How Being Chronically Late for Salah Affects Your Productivity & What to Do About It | ProductiveMuslim

Image credit: Quratulain Tariq

“Allahu Akbar… Allahu Akbar…”

I hear the adhan through the windows of my office, and I see the pop up on my computer, “It’s time for dhuhr prayer.”

Few minutes earlier, I just started getting into the flow of my work and I don’t want the momentum to be lost. So I tell myself, “I still got 20 minutes until iqama time. Let me wrap this up and I will make it in time, in sha Allah.”

25 minutes later, I know salah started and I am frantically trying to send that last e-mail before rushing off to make a quick wudhu and join the prayers. I am late, again!

And this was not only for zuhr prayer, but for all 5 daily prayers: late for fajr because I woke up late, late for zuhr and ‘asr because of work, late for maghreb because of rush hour, late for ‘isha because of dinner!

And each time I was late, I felt bad, and told myself, “This is the last time I will ever be late!” And guess what? For the next salah, I was late again. In fact, I was the brother who seemed to have a permanent position in the last rows of every musalla/masjid I entered.

Initially, I was taking this lateness lightly. In fact, I fell into the classic trap of shaytaan and said to myself: “Alhamdulillah, brother, at least, you pray, and in the masjid as well! Masha Allah, how many brothers are out there who do not pray in the masjid, or pray at all!” But slowly I realised, this lateness was making an impact on my spirituality and character, and affecting my overall productivity.

Why being chronically late for salah is bad for you?

When you are always late for salah, it says a lot about you and your character. It shows that you lack discipline, internal strength, and integrity to be where you are supposed to be ‘on time’ for your most important appointments of the day, and you are not dependable.

No one likes to say about themselves that they are not dependable or lack discipline, but actions speak louder than words, and being late for salah is the first warning that you are on a slippery slope towards being chronically late in everything else in your life.

قالُ الحَسنُ البَصري:

إذَا هَانَت عَليكَ صَلاتك فَمَا الذي يَعـزُ عَليـكْ ؟!!

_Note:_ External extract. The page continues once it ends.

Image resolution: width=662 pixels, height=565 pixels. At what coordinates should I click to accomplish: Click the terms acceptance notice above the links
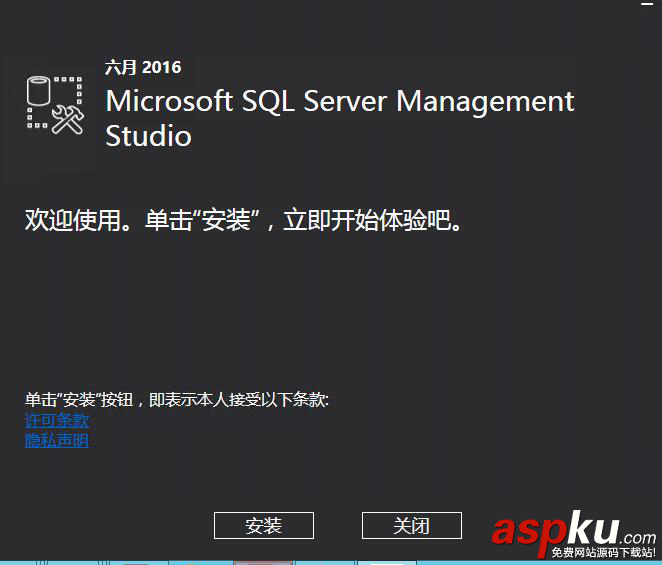(x=177, y=400)
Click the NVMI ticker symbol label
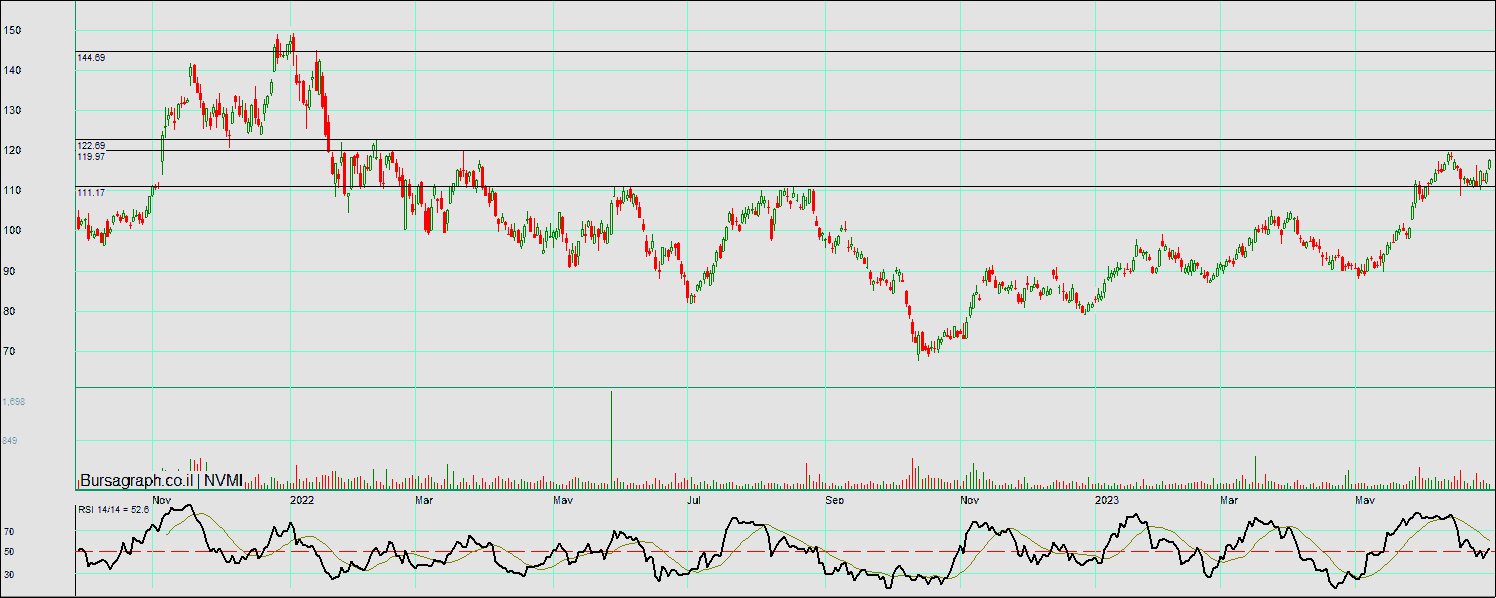1496x598 pixels. pos(223,480)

.بقدر ماتتعدل صلاتك تتعدل حياتك

ألم تعلم أن الصلاة اقترنت بالفــلاح …

“حي على الصــــــــلاة حي على الفـــلاح”،

، فكيف تطلب من الله التوفيق وأنت لحقه غير مجيب

Al-Hasan Al-Basri raḍyAllāhu 'anhu (may Allāh be pleased with him) said:

“When salah is the least of your concerns, then what is your most important concern? As much as you fix your salah, your life will be fixed. Did you not know that salah was equated with Success: ‘Come to Prayer, Come to Success.’ How can you ask Allah subḥānahu wa ta'āla (glorified and exalted be He) for success when you are not responding to His right upon you?”

If you are wondering why there is a delay in your sustenance, in your marriage, in your work, in your health, look into your salah: are you delaying it?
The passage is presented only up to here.